CTC Audit Report Exposes Governance Failures in Tahitian Pearl Association

The Territorial Audit Court’s (CTC) damning assessment of the Tahitian Pearl Association of French Polynesia (TPAFP) reveals systemic mismanagement of public funds and governance failures that undermine its role as the sector’s representative body. Here are the critical findings:


1. Crisis of Representation

  • Shrinking Membership: With only 117 members from 6 organizations (out of 349 professional licenses), the TPAFP fails to reflect the diversity of French Polynesia’s pearl industry.
  • Legitimacy Gap: The association represents just 33% of eligible professionals, raising questions about its mandate to speak for the sector.

2. Governance Breakdown

  • Dormant Decision-Making: Rare general assemblies and infrequent board meetings paralyze oversight.
  • Unauthorized Spending: Major financial commitments were approved without proper governance review, violating basic fiscal controls.

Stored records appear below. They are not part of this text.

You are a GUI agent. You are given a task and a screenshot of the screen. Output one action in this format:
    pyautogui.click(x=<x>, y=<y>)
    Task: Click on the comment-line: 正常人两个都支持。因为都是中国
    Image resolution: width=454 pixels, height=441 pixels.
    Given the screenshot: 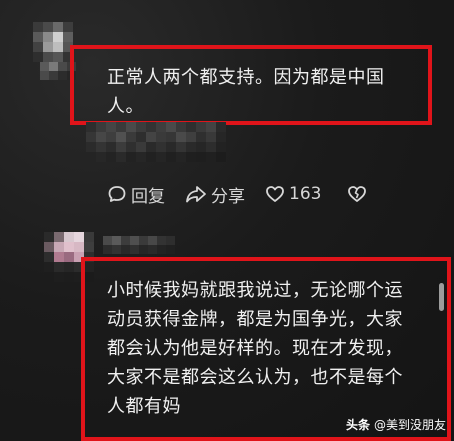 What is the action you would take?
    pyautogui.click(x=246, y=78)
    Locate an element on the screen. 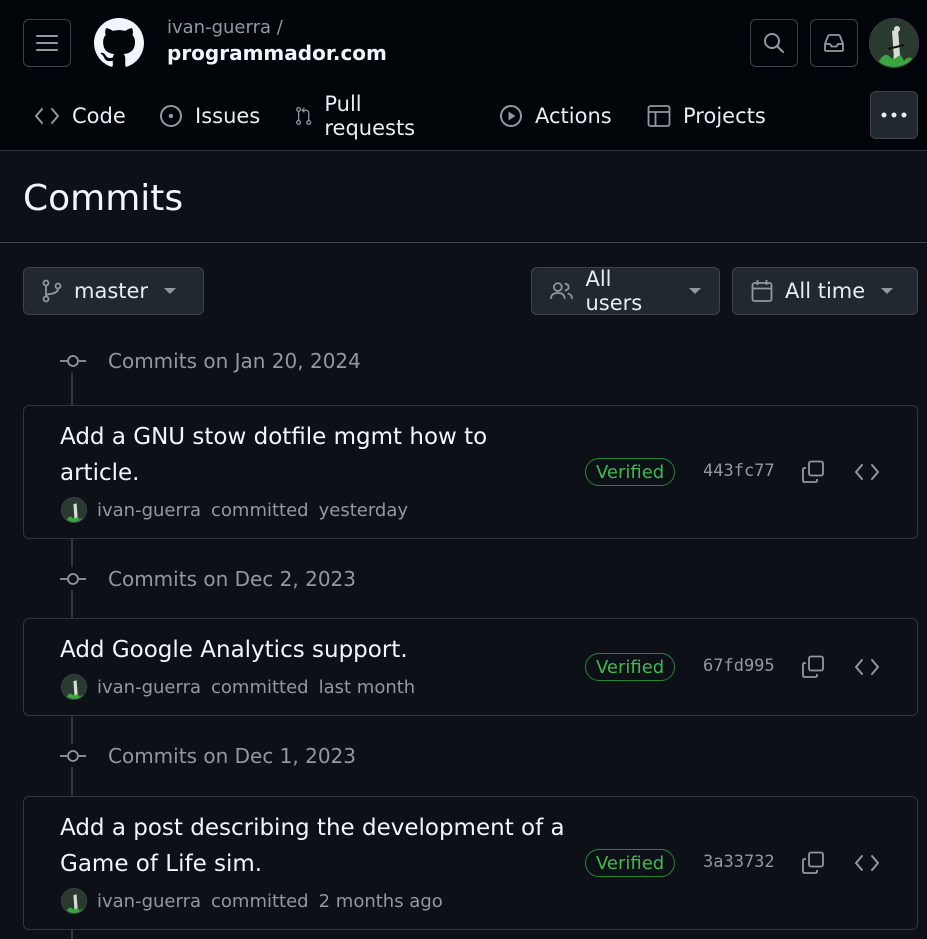  tab-pull-requests-label: Pull requests is located at coordinates (370, 116).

3. Ethical Red Flags: Conflicts of Interest

  • Self-Dealing Allegations: Procurement from companies owned by TPAFP board members circumvents fair competition.
  • Lack of Transparency: No public disclosure of these transactions, eroding trust in financial stewardship.

4. Questionable Spending Practices

International Activities

  • Unjustified Subsidies: Public funds flowed to partner associations in Hong Kong, Japan, and the U.S. without clear performance metrics.
  • No Competitive Bidding: Contracts awarded via direct selection, violating procurement rules for public funds.

Local Operations

  • Budget Overruns: Mission expenses exceeded projections with no documented justification.
  • Opaque Contracting: Preferential treatment for select vendors contradicts principles of equitable access.

5. Urgent Reforms Demanded

The CTC mandates immediate action to:
Broaden Membership – Ensure the association truly represents pearl industry stakeholders.
Enforce Financial Controls – Require competitive bidding and independent audits.
Eliminate Conflicts – Bar board members from benefiting from TPAFP contracts.
Restore Transparency – Publish meeting minutes, budgets, and procurement records.


6. Implications: A Sector at Risk

The report exposes a crisis of confidence in the TPAFP’s ability to:

  • Safeguard public funds (436 million FCFP since 2014)
  • Effectively promote Tahitian pearls globally
  • Maintain trust among farmers and exporters

Without rapid reform, the TPAFP risks becoming irrelevant—or worse, a liability to Polynesia’s pearl industry.